1) How do we reconcile both prophecies

2) Does this passage infer that the Native Egyptians will experience cultural restoration in order to produce a Pharaoh again! How could this happen?

3) Through out the Bible, prophecies about Egypt and Ethiopia were always written side by side either in the same verses or chapters. why?

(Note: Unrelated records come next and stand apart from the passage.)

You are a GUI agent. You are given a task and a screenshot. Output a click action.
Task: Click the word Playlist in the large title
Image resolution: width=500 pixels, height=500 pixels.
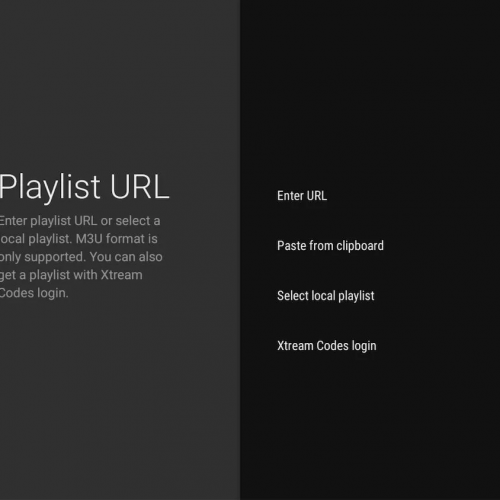(x=50, y=188)
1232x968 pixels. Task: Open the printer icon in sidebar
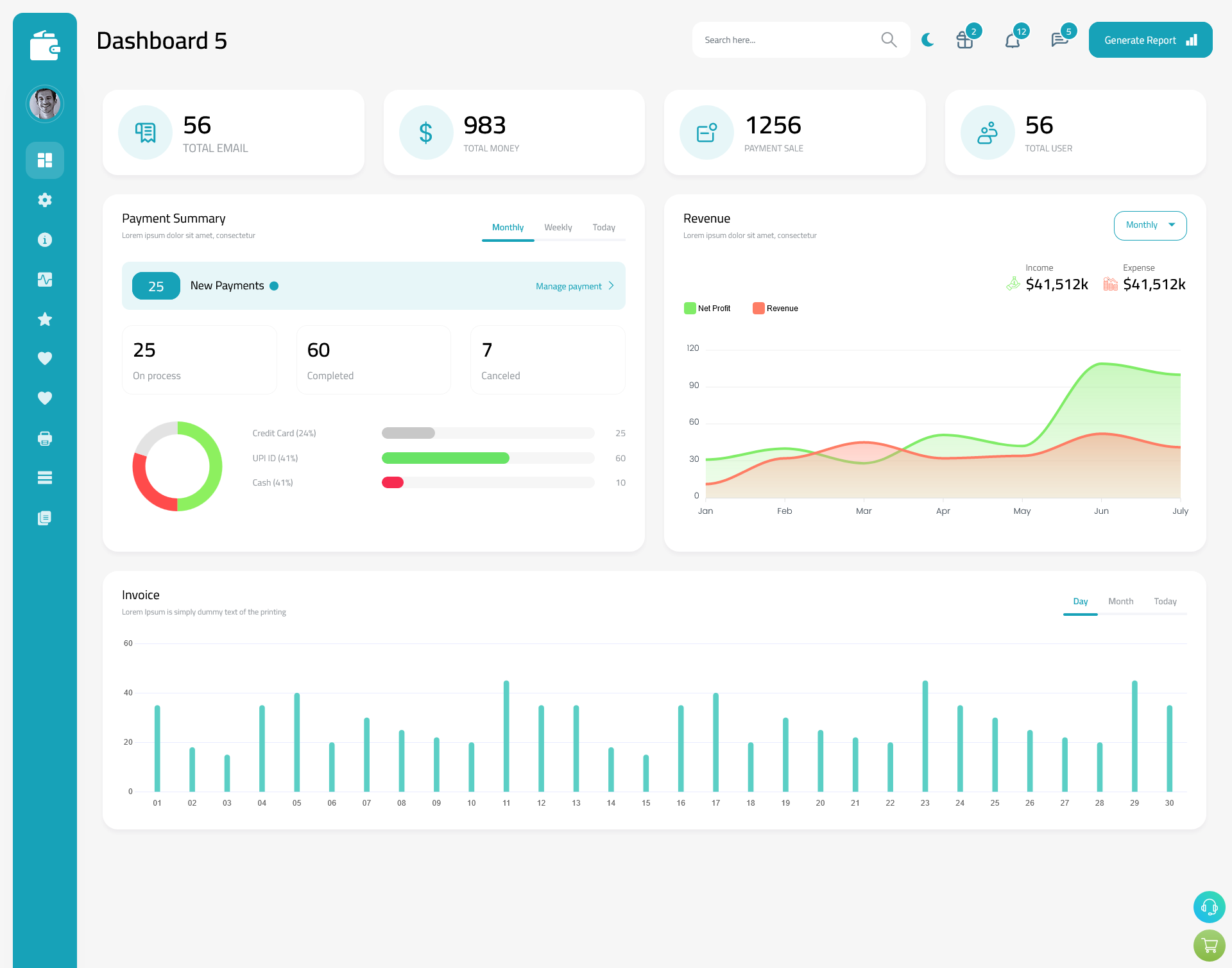(x=45, y=438)
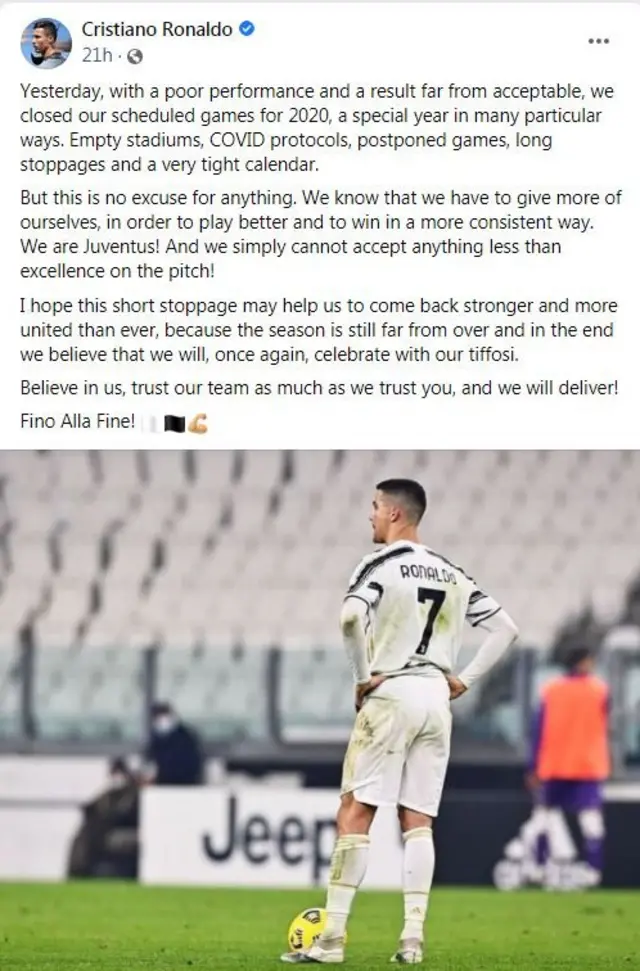This screenshot has height=971, width=640.
Task: Open Cristiano Ronaldo's profile picture
Action: click(x=46, y=43)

  • You already accepted princes being in egypt as still conforming to the prophecy (bc not egyptian born...) - what makes you think they could not leave egypt, or would not then be described as being from egypt?
    – bukwyrm
    Commented Jun 25, 2018 at 15:19
  • @bukwyrm Our use of the word Egypt can be confusing. The Bible is actually referring to Mizraim the father of the Khemetic civilization. So the verse reads; "Princes shall come out of Mizraim, Cush soon shall stretch out her hands to God". So the princes come out from Mizraim could also be similar to the prophecy that Ishmael will be father of princes. If princes come out of Mizraim, they should be coming out of his loins or shouldn't they? The other passage in Ezekiel says "there shall no more be princes from Mizraim". This is where the question is derived
    – user20490
    Commented Jun 25, 2018 at 16:45
  • For the two passages to contradict one another, they would have to refer to the same time frame, but, so far, the question fails to provide a reason for why this might be the case.
    – Lucian
    Commented Jul 8, 2018 at 23:56
  • @Lucian I've edited the question. The psalmist tells us that Princes would come out from Egypt. That is not necessary since the Pharaohs were still ruling at that time. But the fact that the prophecy was given implies that God had already purposed to end the reign of Egyptian princes. Later, God revealed his purpose expressly in Ezekiel 30:13 saying: "there shall no longer be princes from Egypt". Mind you, a Turkish royal line was deposed in Nasser's coup which marked the end of the last monarchy and the beginning of the republic.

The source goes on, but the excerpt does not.